§ What you are asked to do: Write out the lines of the listing below verbatim, from the line containing "Click the Total" through the line containing "Action: 402,65", both included.

§ Exercise materials:
.....

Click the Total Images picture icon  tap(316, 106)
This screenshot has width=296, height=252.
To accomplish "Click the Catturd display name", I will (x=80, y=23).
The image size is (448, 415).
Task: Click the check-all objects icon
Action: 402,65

.....

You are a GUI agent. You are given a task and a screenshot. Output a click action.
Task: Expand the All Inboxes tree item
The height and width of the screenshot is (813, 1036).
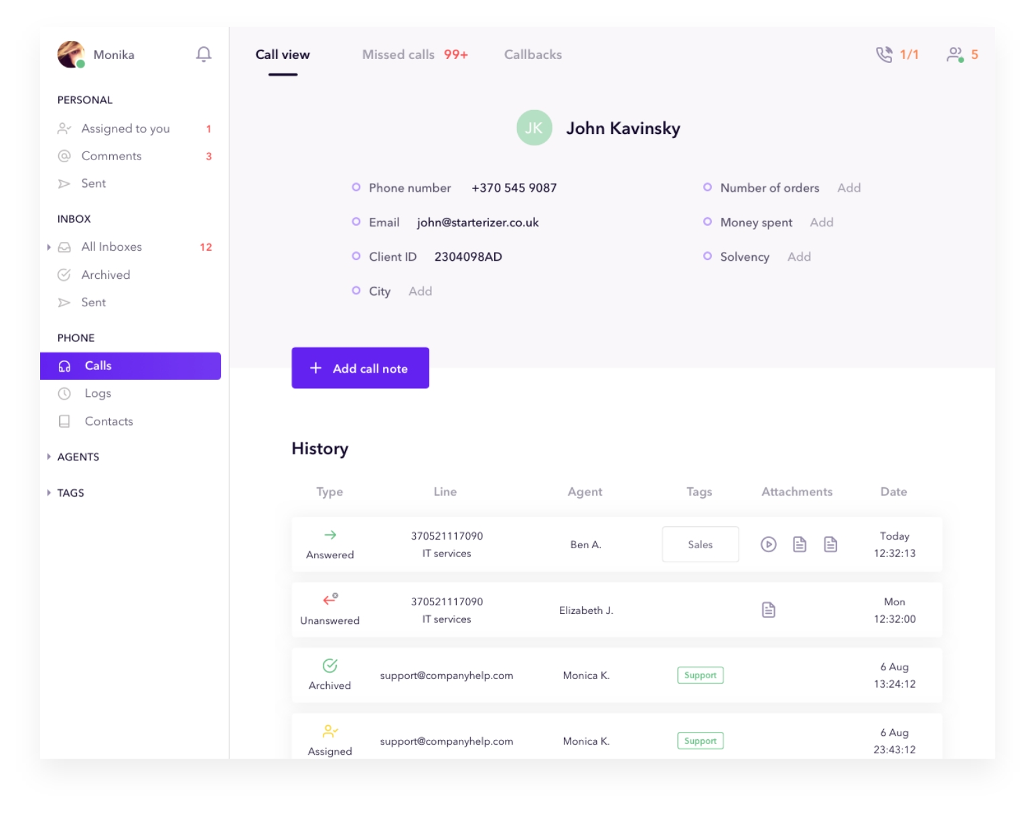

.....

§ Reply:
Click the Total Images picture icon  tap(316, 106)
This screenshot has width=296, height=252.
To accomplish "Click the Catturd display name", I will (x=80, y=23).
The image size is (448, 415).
Task: Click the check-all objects icon
Action: 402,65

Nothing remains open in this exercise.